L’armée fournit son expertise et exerce de ce fait directement ou indirectement des fonctions économiques, diplomatiques et juridiques : elle finit par incarner l’État ou constituer un État parallèle. En outre, l’officier putschiste apporte souvent dans ses bagages une idéologie révolutionnaire et socialisante (Nasser, Kadhafi ou encore Abdel Karim Kassem en sont de bons exemples). L’armée constitue alors un canal de modernisation à la fois politique, technique et idéologique, tout en étant souvent le « bras armé » du groupe au pouvoir, lequel groupe peut d’ailleurs lui-même être militaire.
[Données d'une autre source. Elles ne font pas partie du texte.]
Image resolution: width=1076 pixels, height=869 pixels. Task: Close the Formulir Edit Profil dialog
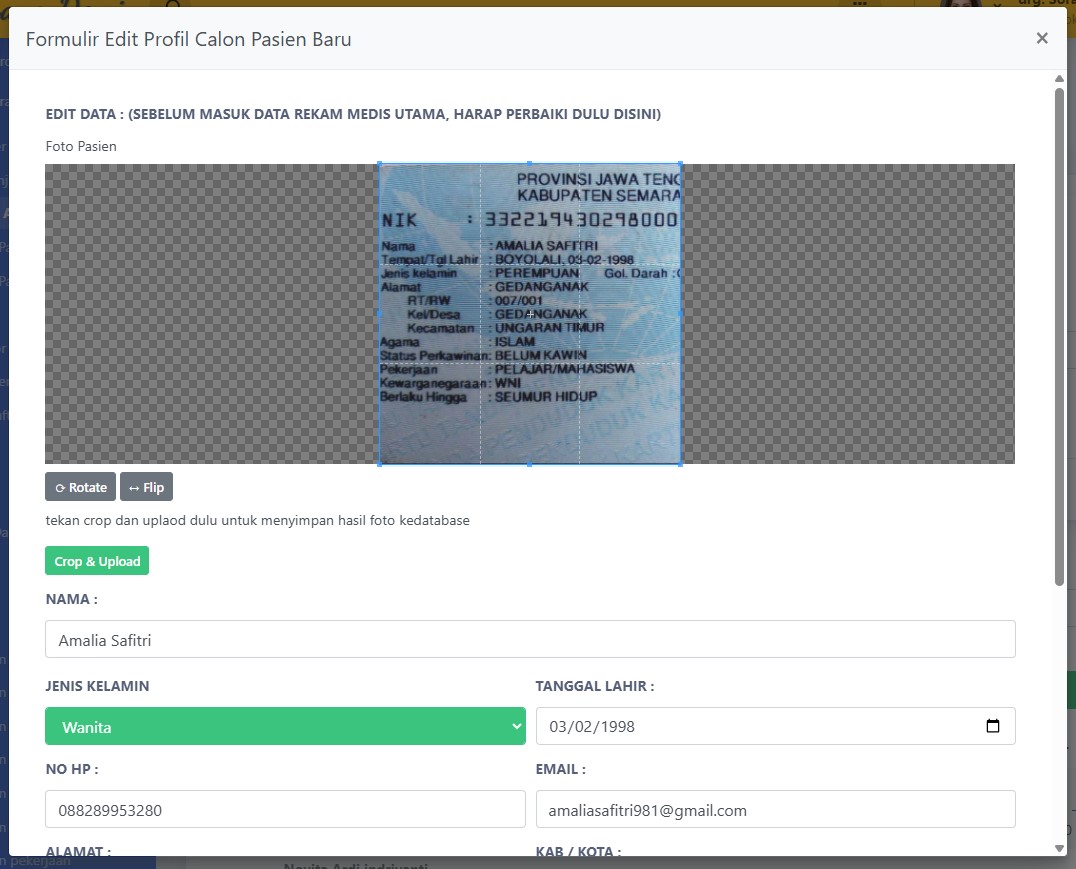tap(1042, 39)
Enfin, il ne faut pas oublier le facteur clé du prestige qu’elle a pu acquérir via ses faits guerriers, que ce soit dans le cadre d’une guerre d’indépendance (Algérie) ou conçue comme un axe de survie (Egypte). Voisine du monde arabe, la Turquie kémaliste incarne parfaitement ces différentes considérations. En Europe aussi l’armée a été un canal de modernisation durant tout le XIXème siècle, qu’il s’agisse de la France de Bonaparte ou de la Prusse de Bismarck.

Une loyauté à assurer

En plus d’être un sujet politique, l’armée est un objet politique dont il convient, pour les dirigeants en place, de s’accorder les bonnes grâces. Si les militaires peuvent porter un homme au pouvoir, ils peuvent également l’en chasser et ce même lorsque celui-ci est issu de leurs rangs comme ce fut le cas avec Moubarak et Ben Ali. C’est pourquoi la fidélisation des troupes et de la haute hiérarchie militaire constitue un enjeu majeur. Elle peut être encouragée par l’octroi d’avantages financiers et de privilèges divers. Ainsi en Egypte, l’armée représente entre 15 et 20% de l’emploi national, ses industries disposent d’un statut dérogatoire et le Conseil suprême des forces armées désigne lui-même le ministre de la Défense. A côté de cette forme de clientélisme, le loyalisme militaire peut également découler de liens ethniques et tribaux entre le groupe au pouvoir et la hiérarchie militaire.

Mais le régime peut aussi, par défiance, décider de marginaliser l’armée au profit des autres organes de sécurité (milices, forces de police, garde présidentielle, etc.) afin de l’affaiblir et éviter le risque d’un coup d’État. C’est l’option choisie par Ben Ali qui a maintenu l’armée tunisienne sous un contrôle étroit tout en s’appuyant sur les forces de sécurité. En Syrie aussi l’armée régulière, majoritairement sunnite, suscite la méfiance de Damas qui mise donc beaucoup sur les forces de sécurité alaouites.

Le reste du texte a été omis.